**WRITTEN TASK**
Retype the lines word for word, starting with the line that contains "Click envelope icon beside For Sale forum" and going on through the line that contains "This screenshot has height=801, width=995.", and retype only those lines.

**RECORDS**
# # #

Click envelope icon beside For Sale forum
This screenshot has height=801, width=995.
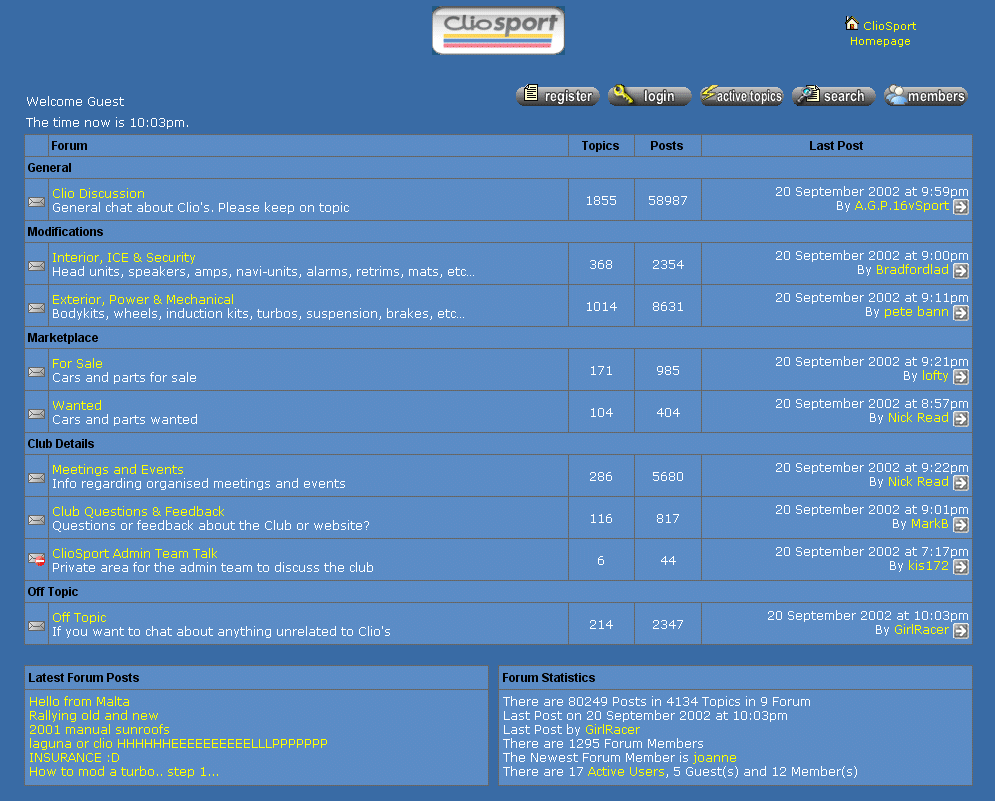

# # #

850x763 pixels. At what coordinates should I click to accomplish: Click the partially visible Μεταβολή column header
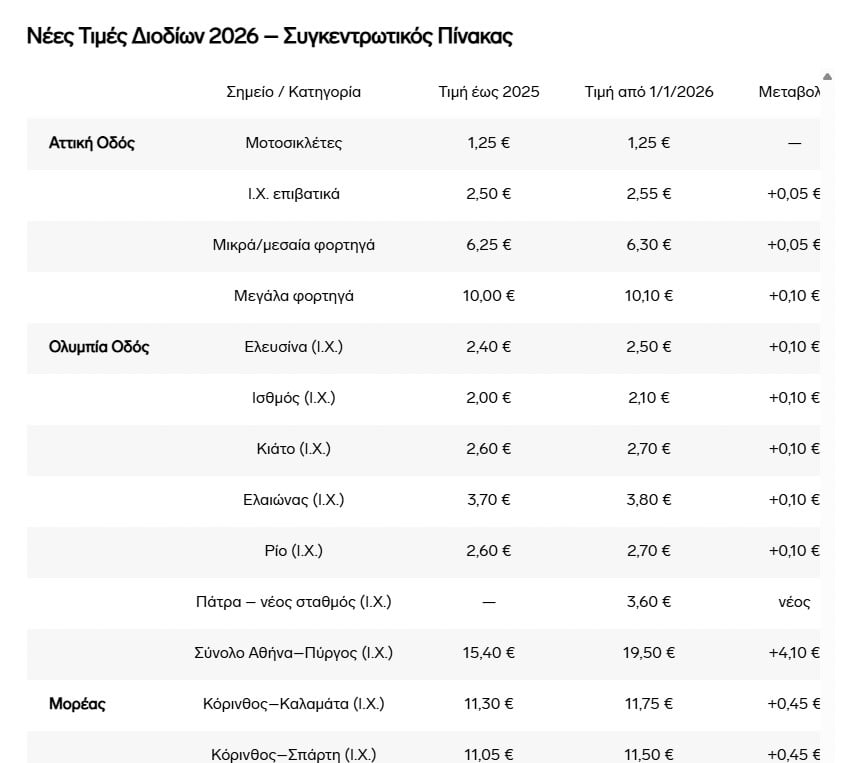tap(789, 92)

# # #

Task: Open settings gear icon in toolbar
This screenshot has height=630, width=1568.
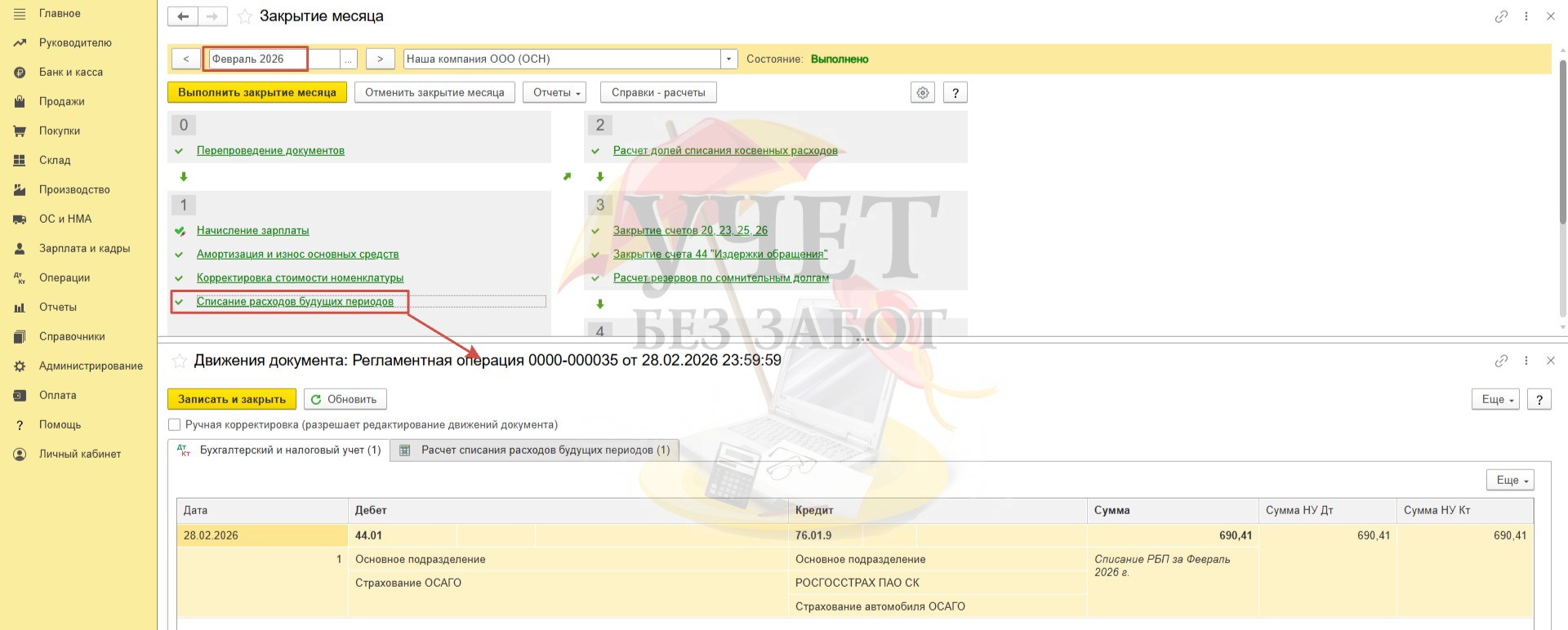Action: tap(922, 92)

# # #

**REPLY TO THE TASK**
Click envelope icon beside For Sale forum
This screenshot has height=801, width=995.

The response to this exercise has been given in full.